Count the lines in the items below that contain the string "accomplish", where case counts. Reply with the number alone.
start
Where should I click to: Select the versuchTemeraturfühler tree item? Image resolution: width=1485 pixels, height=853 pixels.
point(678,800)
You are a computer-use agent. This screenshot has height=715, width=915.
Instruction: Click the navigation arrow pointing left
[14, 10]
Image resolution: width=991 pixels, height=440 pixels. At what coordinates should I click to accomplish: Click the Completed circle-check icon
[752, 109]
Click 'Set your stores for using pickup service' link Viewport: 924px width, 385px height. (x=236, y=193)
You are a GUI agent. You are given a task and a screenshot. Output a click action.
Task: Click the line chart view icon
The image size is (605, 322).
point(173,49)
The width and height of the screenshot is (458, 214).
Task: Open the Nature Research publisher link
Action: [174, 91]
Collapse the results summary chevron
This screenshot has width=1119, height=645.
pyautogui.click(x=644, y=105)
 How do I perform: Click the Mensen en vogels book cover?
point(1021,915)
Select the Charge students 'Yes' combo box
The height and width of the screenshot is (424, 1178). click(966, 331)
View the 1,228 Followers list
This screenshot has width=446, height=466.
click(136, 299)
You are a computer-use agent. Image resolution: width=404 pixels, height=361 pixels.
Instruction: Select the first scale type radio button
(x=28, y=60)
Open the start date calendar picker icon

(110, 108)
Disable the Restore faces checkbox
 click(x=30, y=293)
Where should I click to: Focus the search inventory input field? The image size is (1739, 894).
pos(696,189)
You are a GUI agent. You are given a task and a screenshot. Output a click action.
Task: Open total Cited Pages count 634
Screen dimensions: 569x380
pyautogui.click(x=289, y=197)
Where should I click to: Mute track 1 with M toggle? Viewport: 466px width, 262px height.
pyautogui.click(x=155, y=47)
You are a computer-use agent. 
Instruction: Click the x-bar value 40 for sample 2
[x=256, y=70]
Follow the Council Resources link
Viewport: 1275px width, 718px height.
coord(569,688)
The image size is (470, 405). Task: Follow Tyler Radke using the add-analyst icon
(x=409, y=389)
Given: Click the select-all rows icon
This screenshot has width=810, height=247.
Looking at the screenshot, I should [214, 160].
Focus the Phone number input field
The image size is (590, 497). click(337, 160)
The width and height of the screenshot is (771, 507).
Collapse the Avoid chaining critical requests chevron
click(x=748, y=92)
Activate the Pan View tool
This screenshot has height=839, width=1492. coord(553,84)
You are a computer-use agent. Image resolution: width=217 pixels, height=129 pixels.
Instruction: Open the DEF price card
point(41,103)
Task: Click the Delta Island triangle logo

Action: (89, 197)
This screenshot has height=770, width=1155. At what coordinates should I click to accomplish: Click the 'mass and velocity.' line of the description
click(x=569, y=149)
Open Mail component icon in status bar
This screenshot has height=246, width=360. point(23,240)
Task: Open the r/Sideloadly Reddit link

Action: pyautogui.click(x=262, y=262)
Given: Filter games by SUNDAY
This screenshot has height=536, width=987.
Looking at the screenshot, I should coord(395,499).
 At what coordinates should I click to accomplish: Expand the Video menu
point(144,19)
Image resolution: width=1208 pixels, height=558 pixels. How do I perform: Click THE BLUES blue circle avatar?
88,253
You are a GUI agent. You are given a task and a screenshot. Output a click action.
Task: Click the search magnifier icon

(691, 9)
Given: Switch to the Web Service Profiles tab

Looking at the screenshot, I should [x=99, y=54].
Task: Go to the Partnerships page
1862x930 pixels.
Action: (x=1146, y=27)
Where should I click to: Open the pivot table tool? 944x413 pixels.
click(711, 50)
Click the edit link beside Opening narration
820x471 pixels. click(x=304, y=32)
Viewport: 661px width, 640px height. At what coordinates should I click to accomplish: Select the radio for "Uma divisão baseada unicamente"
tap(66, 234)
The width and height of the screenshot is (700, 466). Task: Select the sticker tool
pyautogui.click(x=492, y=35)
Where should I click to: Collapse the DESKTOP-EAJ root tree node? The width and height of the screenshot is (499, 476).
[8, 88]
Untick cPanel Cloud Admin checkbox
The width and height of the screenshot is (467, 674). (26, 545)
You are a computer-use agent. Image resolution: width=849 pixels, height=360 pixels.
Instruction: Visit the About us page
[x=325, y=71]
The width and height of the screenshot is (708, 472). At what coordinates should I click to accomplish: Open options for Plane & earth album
end
Result:
5